Re: [Update][RFC/RFT][PATCH v3 2/5] driver core: Functional dependencies tracking support
From: Rafael J. Wysocki
Date: Fri Sep 23 2016 - 09:36:20 EST
On Tuesday, September 20, 2016 12:46:30 AM Lukas Wunner wrote:
> On Fri, Sep 16, 2016 at 02:33:55PM +0200, Rafael J. Wysocki wrote:
> > From: Rafael J. Wysocki <rafael.j.wysocki@xxxxxxxxx>
> >
> > Currently, there is a problem with taking functional dependencies
> > between into account.
> ^
> devices
>
> > What I mean by a "functional dependency" is when the driver of device
> > B needs device A to be functional and (generally) its driver to be
> > present in order to work properly. This has certain consequences
> > for power management (suspend/resume and runtime PM ordering) and
> > shutdown ordering of these devices. In general, it also implies that
> > the driver of A needs to be working for B to be probed successfully
> > and it cannot be unbound from the device before the B's driver.
> ^^
> Trailing whitespace.
>
> > Support for representing those functional dependencies between
> > devices is added here to allow the driver core to track them and act
> > on them in certain cases where applicable.
> >
> > The argument for doing that in the driver core is that there are
> > quite a few distinct use cases involving device dependencies, they
> > are relatively hard to get right in a driver (if one wants to
> > address all of them properly) and it only gets worse if multiplied
> > by the number of drivers potentially needing to do it. Morever, at
> > least one case (asynchronous system suspend/resume) cannot be handled
> > in a single driver at all, because it requires the driver of A to
> > wait for B to suspend (during system suspend) and the driver of B to
> > wait for A to resume (during system resume).
> >
> > For this reason, represent dependencies between devices as "links",
> > with the help of struct device_link objects each containing pointers
> > to the "linked" devices, a list node for each of them, status
> > information, flags, a lock and an RCU head for synchronization.

> Entries supplied
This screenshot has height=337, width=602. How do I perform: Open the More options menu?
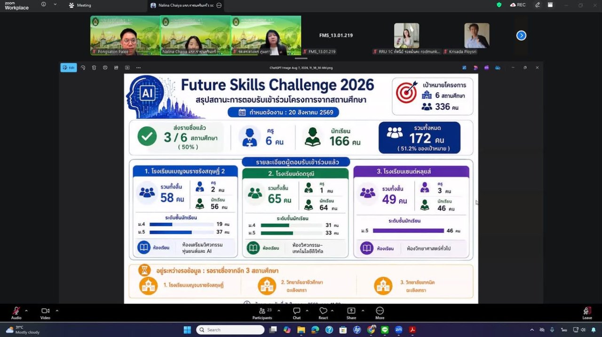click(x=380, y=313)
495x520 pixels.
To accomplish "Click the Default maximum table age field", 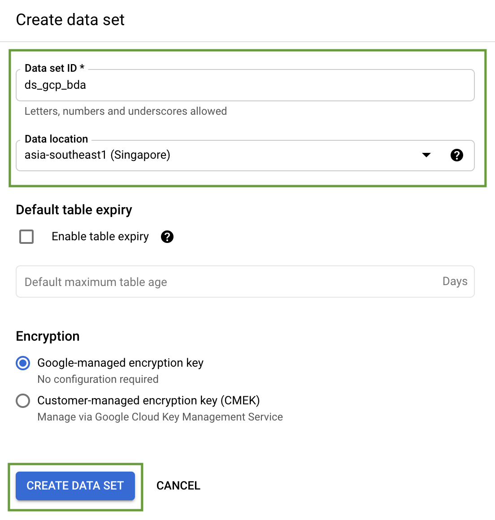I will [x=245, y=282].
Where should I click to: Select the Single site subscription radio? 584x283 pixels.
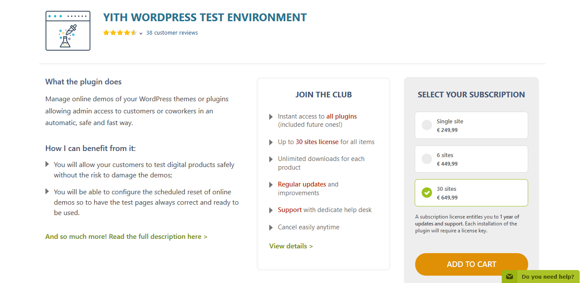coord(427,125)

...

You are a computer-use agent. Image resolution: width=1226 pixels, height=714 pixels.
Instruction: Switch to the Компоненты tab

> Exercise requirements
(A) Reproduce everything in the driver core patch review from "Re: [Update][RFC/RFT][PATCH v3" down to "between into account.".
(B) According to the driver core patch review, what does each struct device_link object contain? List every item.
The rows have no role in this work.

> Results by task
(A)
Re: [Update][RFC/RFT][PATCH v3 2/5] driver core: Functional dependencies tracking support
From: Rafael J. Wysocki
Date: Fri Sep 23 2016 - 09:36:20 EST
On Tuesday, September 20, 2016 12:46:30 AM Lukas Wunner wrote:
> On Fri, Sep 16, 2016 at 02:33:55PM +0200, Rafael J. Wysocki wrote:
> > From: Rafael J. Wysocki <rafael.j.wysocki@xxxxxxxxx>
> >
> > Currently, there is a problem with taking functional dependencies
> > between into account.

(B)
- pointers to the "linked" devices
- a list node for each of them
- status information
- flags
- a lock
- an RCU head for synchronization